• [TASK MATERIAL]:
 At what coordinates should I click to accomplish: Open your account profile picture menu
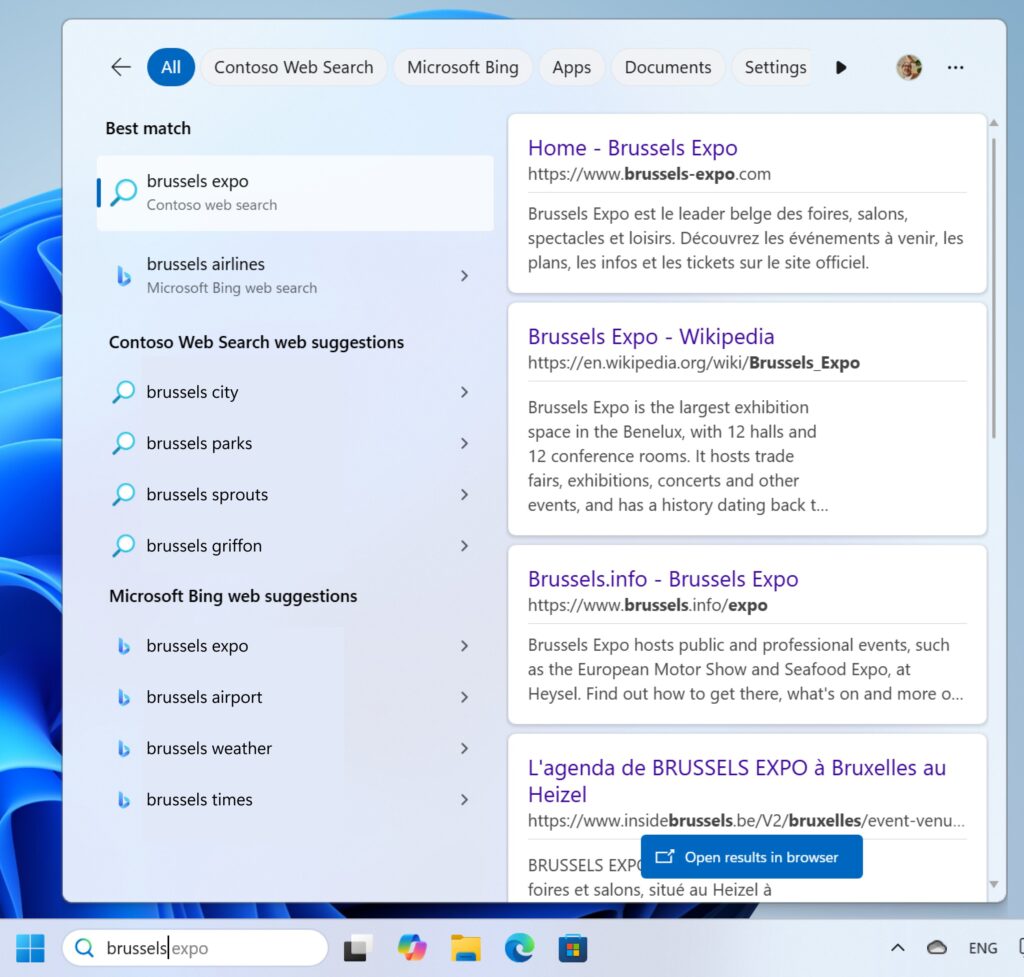tap(908, 67)
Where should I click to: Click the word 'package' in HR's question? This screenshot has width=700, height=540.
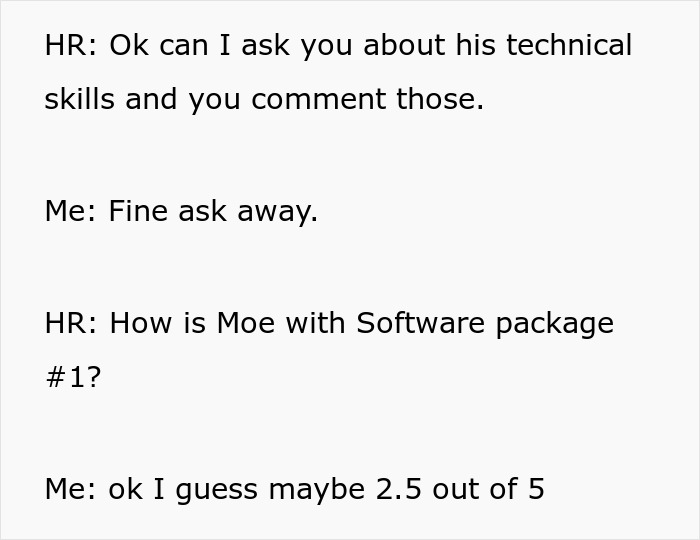[555, 324]
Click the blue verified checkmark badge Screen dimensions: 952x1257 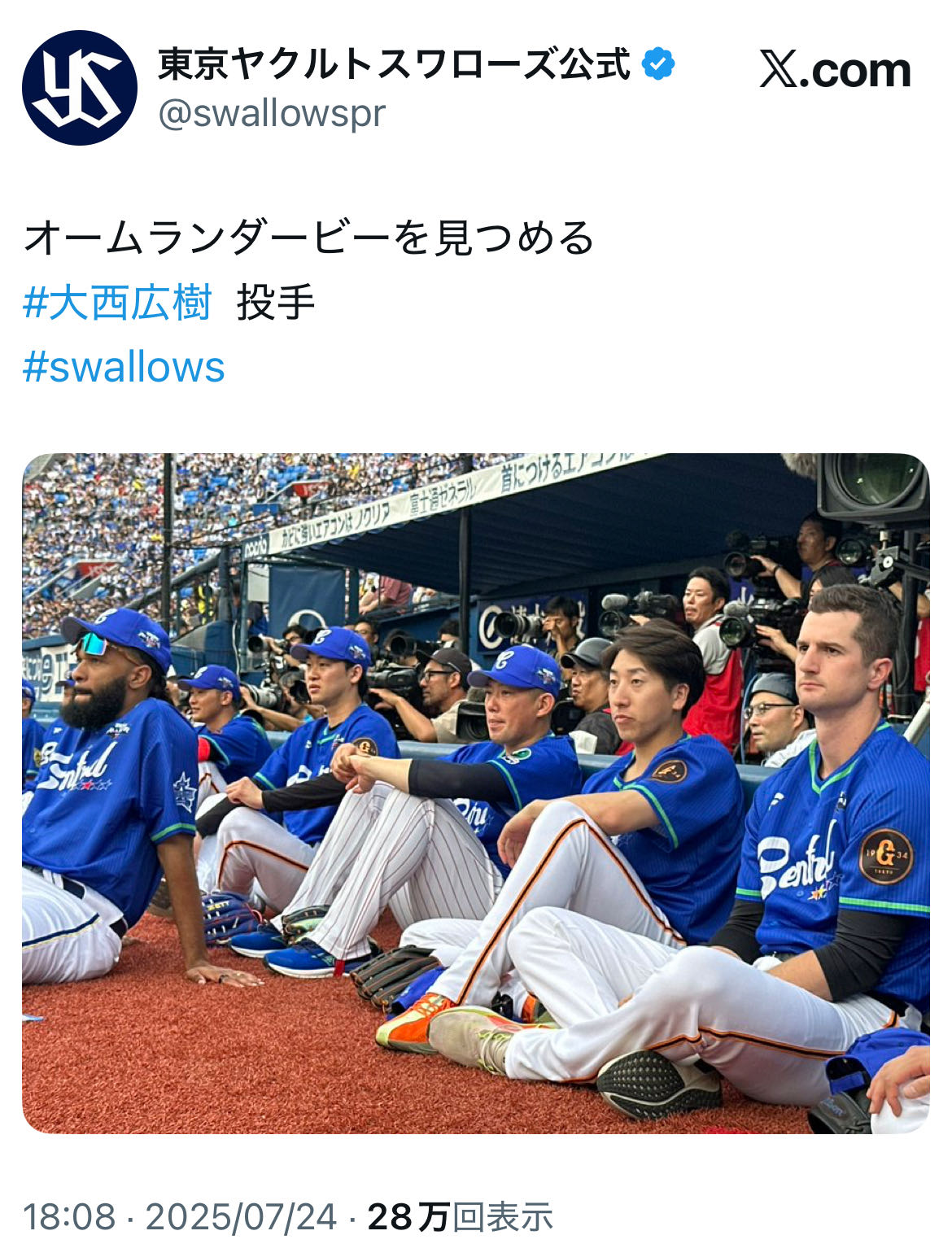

• [WHAT THE TASK REQUIRES]:
Convert the data, from the line containing "Where should I" through the last line inclusive, into a JSON list of strings with one string per line and blank lines omitted. Leave the pictures out.

• [WRITTEN ANSWER]:
[
  "Where should I click to: Click the word 'package' in HR's question? This screenshot has width=700, height=540.",
  "[555, 324]",
  "Click the blue verified checkmark badge Screen dimensions: 952x1257 "
]